1767-03-03, de Voltaire [François Marie Arouet] à Frederick II, king of Prussia.

Sire,

J'entends très bien l'avanture des deux chiens, et je l'entends d'autant mieux que je suis un peu mordu.
Mes petites possessions touchent aux portes de Genêve; tout commerce est interrompu par cette ridicule guerre, elle n'ensanglante pas encor la terre, mais elle la ruine. Vos chiens répondent très pertinemment à nos héros français et Bernois. Il est certain que si les animaux raisonnaient avec les hommes ils auraient toujours raison, car ils suivent la nature, et nous l'avons corrompue.

A l'égard du violon je crains de n'entendre pas le mot de l'énigme. Est-ce le Roi de Pologne, qui ne pouvant par lui même venir à bout de ses Evêques s'est voulu secrettement apuier de vôtre Majesté, de la Russie, de l'Angleterre et du Dannemarck, et qui n'est actuellement apuié que de la Russie? Est-ce L'impératrice de Russie qui soutient seule à présent le fardeau qu'elle avait voulu partager avec trois puissances?

Il me parait que je tourne autour du mot de l'énigme, mais je peux me tromper; vous savez que je ne suis pas grand politique.

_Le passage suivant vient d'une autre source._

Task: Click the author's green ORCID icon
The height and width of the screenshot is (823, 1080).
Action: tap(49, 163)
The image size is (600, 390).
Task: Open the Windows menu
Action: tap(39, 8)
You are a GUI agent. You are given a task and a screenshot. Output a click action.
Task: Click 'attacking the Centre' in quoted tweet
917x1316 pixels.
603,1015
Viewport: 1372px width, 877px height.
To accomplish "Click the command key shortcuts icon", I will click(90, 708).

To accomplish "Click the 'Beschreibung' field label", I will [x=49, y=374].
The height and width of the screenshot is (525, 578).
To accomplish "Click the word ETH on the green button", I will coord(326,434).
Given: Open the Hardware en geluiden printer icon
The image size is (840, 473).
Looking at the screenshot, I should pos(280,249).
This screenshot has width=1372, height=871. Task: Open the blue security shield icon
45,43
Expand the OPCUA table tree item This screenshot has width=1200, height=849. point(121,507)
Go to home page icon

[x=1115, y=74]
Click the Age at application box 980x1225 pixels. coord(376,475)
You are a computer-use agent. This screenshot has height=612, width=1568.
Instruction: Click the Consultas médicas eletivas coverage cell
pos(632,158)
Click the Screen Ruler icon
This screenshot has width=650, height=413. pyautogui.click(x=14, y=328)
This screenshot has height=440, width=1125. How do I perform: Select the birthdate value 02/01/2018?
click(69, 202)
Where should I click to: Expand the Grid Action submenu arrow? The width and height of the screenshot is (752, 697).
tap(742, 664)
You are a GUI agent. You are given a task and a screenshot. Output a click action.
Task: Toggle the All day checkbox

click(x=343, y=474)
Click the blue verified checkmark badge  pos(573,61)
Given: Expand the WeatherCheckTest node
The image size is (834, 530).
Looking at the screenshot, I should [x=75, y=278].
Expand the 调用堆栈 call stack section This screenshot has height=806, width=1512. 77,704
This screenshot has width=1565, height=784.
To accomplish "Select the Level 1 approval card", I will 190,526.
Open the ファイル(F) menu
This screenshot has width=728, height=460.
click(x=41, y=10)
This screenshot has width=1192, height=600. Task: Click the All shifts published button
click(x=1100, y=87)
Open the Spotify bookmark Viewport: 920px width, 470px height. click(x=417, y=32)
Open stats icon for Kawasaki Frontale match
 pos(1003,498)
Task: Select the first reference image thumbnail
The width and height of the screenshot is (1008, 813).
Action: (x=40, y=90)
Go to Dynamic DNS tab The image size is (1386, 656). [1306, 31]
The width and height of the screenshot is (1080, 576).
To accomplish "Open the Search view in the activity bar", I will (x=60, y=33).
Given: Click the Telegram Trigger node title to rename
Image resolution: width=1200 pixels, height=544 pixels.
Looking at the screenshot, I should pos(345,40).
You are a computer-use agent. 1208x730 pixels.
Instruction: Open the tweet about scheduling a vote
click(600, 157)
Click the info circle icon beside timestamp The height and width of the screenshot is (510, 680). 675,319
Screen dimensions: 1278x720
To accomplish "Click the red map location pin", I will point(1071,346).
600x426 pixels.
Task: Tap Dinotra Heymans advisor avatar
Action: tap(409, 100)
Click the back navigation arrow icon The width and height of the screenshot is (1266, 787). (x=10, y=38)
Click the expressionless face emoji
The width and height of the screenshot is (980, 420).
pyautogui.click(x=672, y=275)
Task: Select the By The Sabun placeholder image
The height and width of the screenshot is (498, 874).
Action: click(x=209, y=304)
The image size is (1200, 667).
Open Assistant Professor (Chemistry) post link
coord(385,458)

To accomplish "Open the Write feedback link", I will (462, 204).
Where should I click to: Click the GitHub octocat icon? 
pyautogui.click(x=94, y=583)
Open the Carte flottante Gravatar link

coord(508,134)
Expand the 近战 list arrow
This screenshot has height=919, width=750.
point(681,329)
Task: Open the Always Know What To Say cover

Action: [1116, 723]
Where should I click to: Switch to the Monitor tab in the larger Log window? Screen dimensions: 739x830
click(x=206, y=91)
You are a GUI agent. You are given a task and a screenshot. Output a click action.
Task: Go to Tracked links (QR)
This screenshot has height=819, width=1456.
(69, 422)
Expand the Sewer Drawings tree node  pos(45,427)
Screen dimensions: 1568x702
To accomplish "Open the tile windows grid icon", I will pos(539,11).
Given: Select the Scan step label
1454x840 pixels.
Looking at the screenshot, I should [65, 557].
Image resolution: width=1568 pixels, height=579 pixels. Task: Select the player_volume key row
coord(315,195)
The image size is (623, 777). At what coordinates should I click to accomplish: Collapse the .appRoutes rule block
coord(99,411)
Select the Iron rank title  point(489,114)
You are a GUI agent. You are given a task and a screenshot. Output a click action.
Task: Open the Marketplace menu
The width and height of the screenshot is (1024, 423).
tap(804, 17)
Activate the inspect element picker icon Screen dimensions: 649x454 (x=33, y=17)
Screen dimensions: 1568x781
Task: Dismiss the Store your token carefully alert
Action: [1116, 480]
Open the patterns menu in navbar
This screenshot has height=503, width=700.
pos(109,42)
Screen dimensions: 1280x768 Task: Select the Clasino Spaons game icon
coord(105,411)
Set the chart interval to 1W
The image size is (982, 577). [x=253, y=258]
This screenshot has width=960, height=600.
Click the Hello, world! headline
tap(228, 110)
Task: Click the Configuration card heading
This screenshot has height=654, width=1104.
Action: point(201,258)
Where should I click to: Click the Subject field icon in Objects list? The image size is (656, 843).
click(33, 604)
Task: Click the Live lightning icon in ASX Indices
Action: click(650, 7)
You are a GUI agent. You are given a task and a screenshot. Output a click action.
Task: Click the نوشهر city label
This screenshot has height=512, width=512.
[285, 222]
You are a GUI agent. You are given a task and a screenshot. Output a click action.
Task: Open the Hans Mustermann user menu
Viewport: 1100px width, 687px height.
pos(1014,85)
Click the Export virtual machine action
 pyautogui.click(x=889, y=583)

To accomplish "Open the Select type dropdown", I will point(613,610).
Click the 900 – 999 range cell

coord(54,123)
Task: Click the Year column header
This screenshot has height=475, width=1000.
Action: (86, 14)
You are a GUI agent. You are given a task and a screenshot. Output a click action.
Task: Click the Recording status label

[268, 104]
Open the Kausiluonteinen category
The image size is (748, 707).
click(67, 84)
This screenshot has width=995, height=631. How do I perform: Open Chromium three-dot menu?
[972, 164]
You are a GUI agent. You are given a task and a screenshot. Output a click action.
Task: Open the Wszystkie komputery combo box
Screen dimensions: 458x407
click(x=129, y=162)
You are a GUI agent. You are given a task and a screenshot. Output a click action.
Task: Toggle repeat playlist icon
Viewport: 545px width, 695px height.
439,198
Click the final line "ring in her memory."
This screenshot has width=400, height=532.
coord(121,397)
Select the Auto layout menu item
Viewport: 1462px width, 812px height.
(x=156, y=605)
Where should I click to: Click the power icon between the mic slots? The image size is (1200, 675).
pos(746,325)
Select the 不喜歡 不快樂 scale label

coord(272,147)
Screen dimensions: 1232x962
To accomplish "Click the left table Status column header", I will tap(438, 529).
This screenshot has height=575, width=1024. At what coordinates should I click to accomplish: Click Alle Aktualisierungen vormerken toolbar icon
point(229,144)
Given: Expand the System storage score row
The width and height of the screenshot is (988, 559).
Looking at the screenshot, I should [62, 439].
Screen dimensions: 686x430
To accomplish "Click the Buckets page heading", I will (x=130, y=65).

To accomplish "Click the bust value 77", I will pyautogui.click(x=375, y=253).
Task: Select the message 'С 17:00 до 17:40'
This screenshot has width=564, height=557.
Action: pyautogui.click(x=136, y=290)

Votre alliée l'Impératrice a eu la bonté de m'envoier son mémoire justificatif qui m'a semblé bienfait. C'est une chose assez plaisante et qui a l'air de la contradiction de soutenir l'indulgence et la tolérance les armes à la main; mais aussi l'intolérance est si odieuse qu'elle mérite qu'on lui donne sur les oreilles. Si la superstition a fait si longtemps la guerre pourquoi ne la ferait-on pas à la superstition? Hercule allait combattre les brigands, et Bellérophon les chimères. Je ne serais pas fâché de voir des Hercules et des Bellérophons délivrer la terre des brigands et des chimères catholiques.

Quoi qu'il en soit vos deux contes sont bien plaisants. Vôtre génie est toujours le même, vôtre raison supérieure est toujours ingénieuse et guaïe. J'espère que vôtre Majesté daignera m'envoier quelque nouveau conte sur la folie de ne vouloir pas qu'un prince afferme son bien lorsqu'il est permis au dernier païsan d'affermer le sien. Celà ne me parait pas juste, et mérite assurément un troisième conte.

J'ai eu l'honneur de vous parler dans ma dernière Lettre du nommé Morival, cadet dans un de vos régiments à Vesel; c'est un jeune homme très bien né et dont on rend de fort bons témoignages. Est-il convenable qu'il ait été condamné à être brûlé vif chez des Picards, pour n'avoir pas salué une procession de capucins, et pour avoir chanté deux chansons? L'Inquisition elle même ne commettrait pas de pareilles horreurs. Pour peu qu'on jette les yeux sur la scène de ce monde, on passe la moitié de sa vie à rire, et l'autre moitié à frémir.

Conservez moi sire vos bontés pour le peu de temps que j'ai encor à végéter et à ramper sur ce malheureux et ridicule tas de boue.